Show every line from the data below that includes "each".
(Data shown)
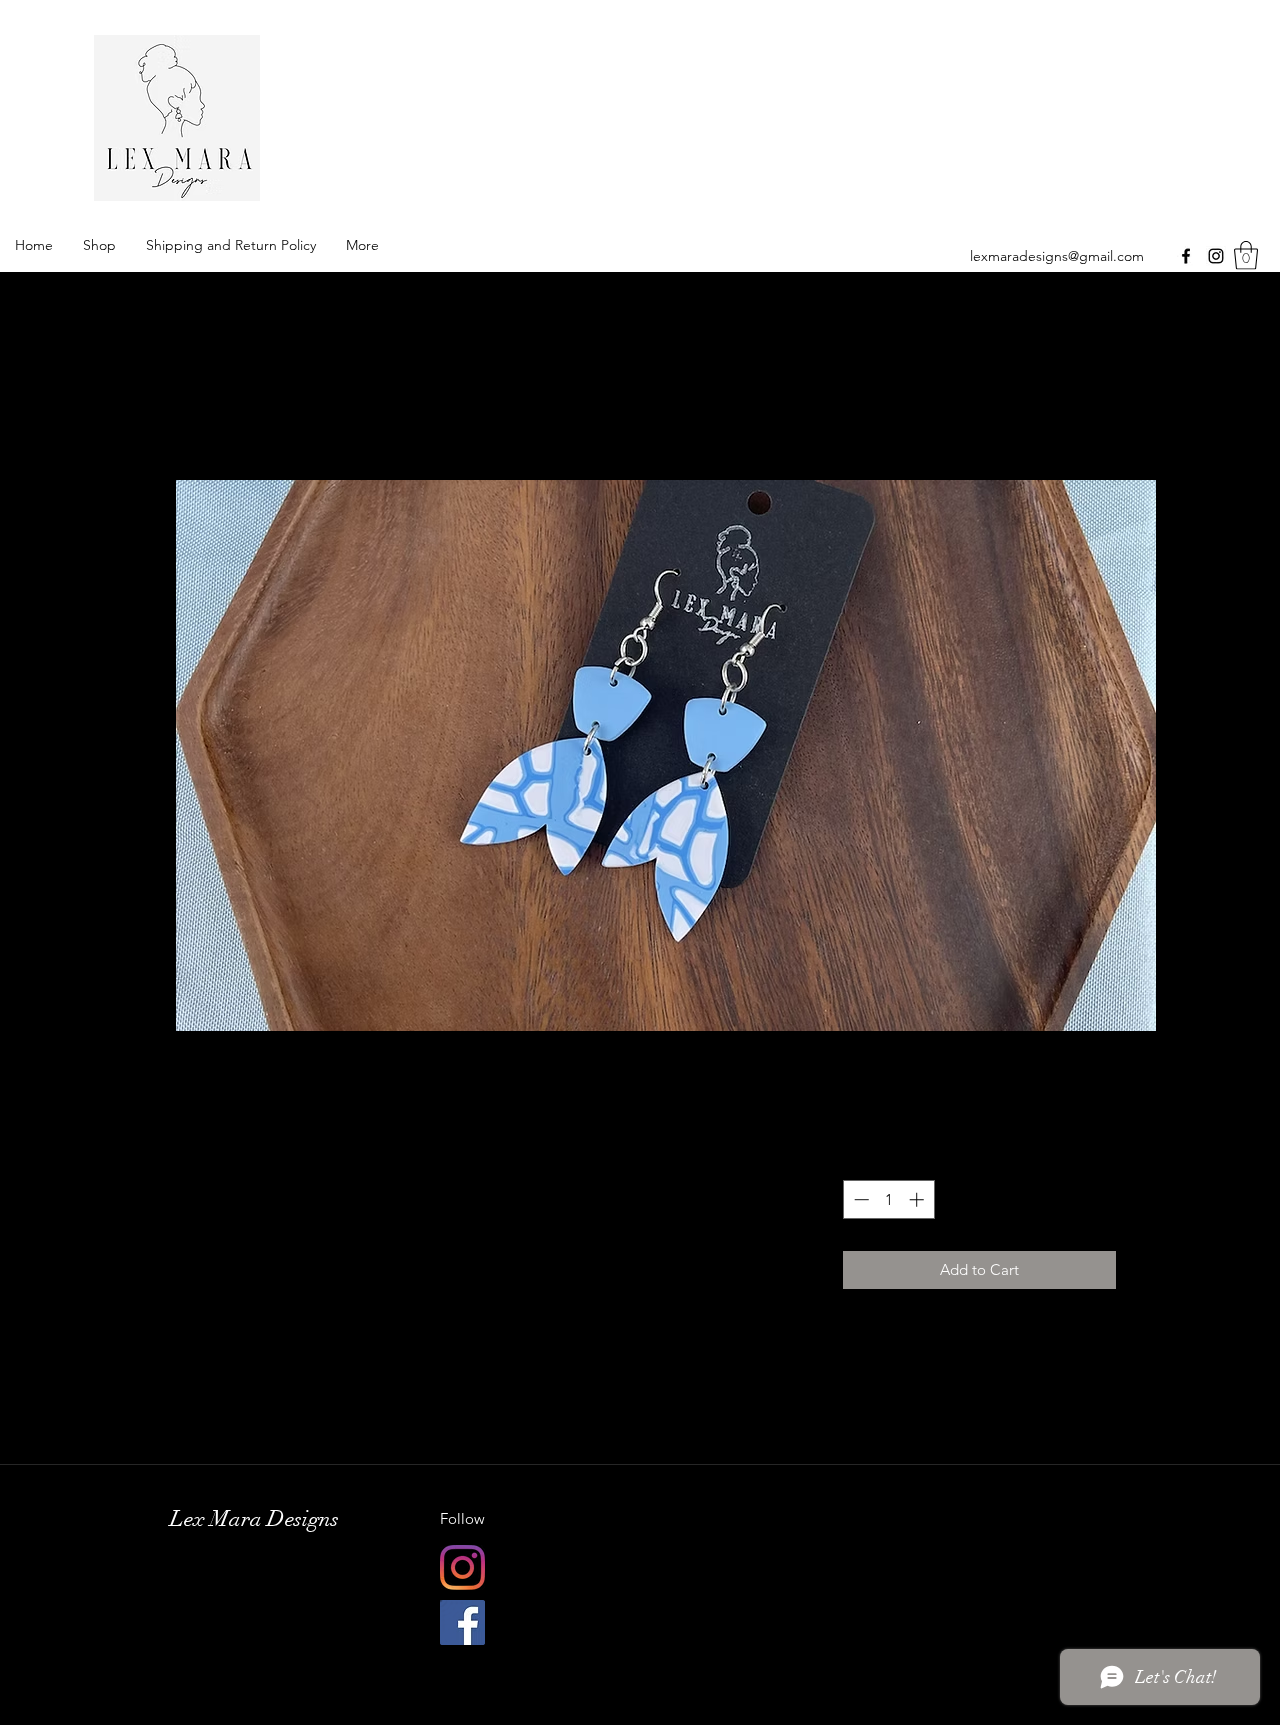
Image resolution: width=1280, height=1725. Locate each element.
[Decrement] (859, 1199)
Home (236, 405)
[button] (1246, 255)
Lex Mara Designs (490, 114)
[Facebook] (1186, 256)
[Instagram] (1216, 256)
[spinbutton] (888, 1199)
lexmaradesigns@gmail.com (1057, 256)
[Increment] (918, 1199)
(End Data shown)
(Data shown)
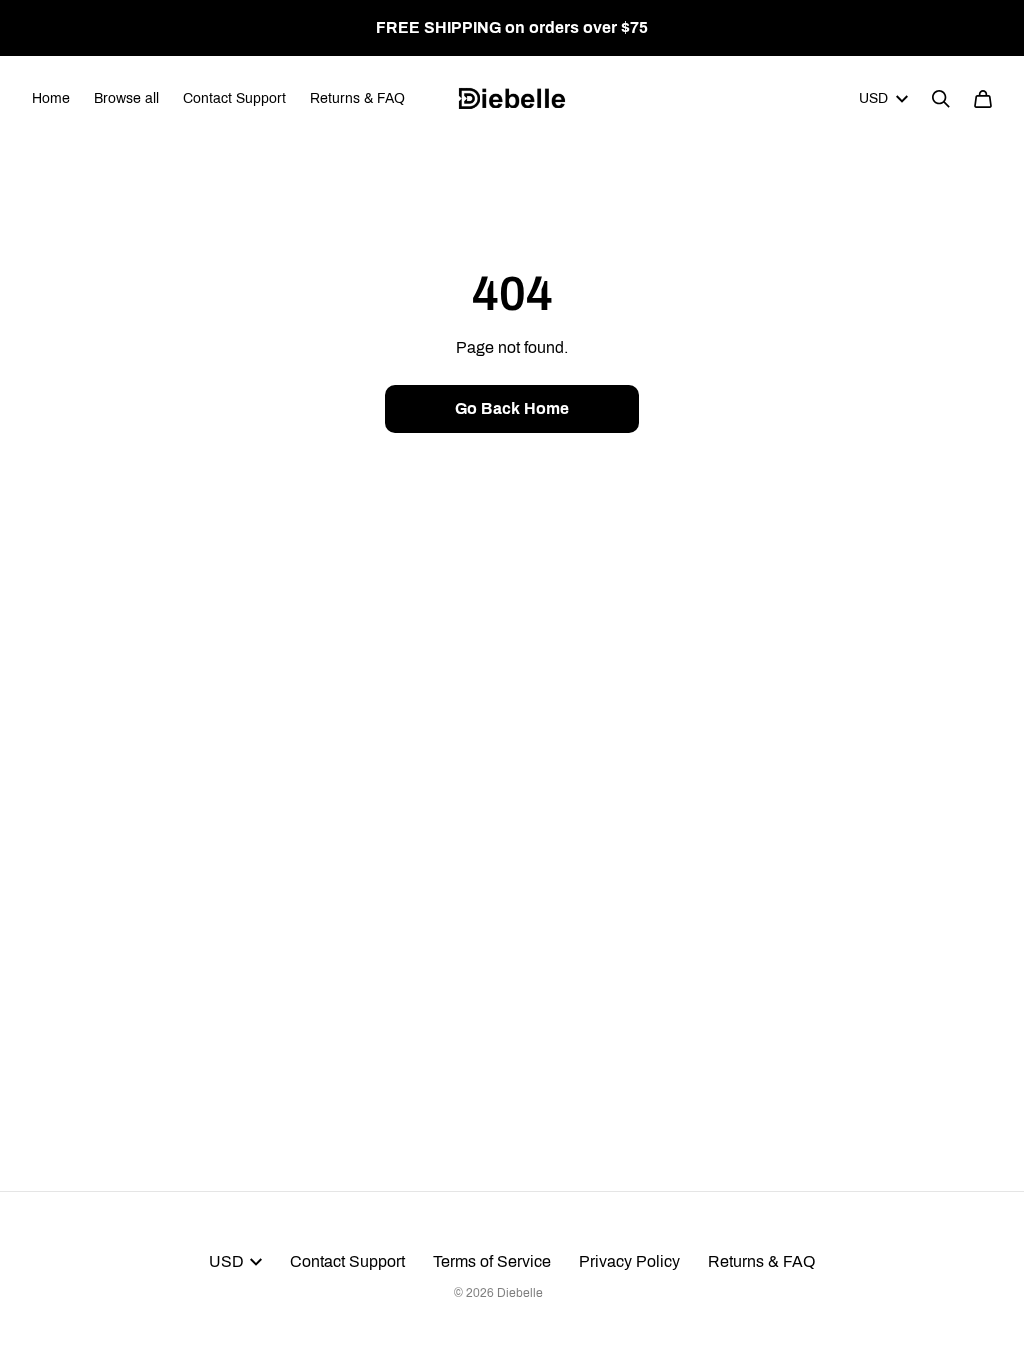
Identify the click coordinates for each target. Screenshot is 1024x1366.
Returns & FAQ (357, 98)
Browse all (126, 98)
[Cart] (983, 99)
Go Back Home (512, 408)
(End Data shown)
**Solution**.
Image resolution: width=1280, height=1725. Locate each element.
Identify the click coordinates for each target. Screenshot is 1024x1366.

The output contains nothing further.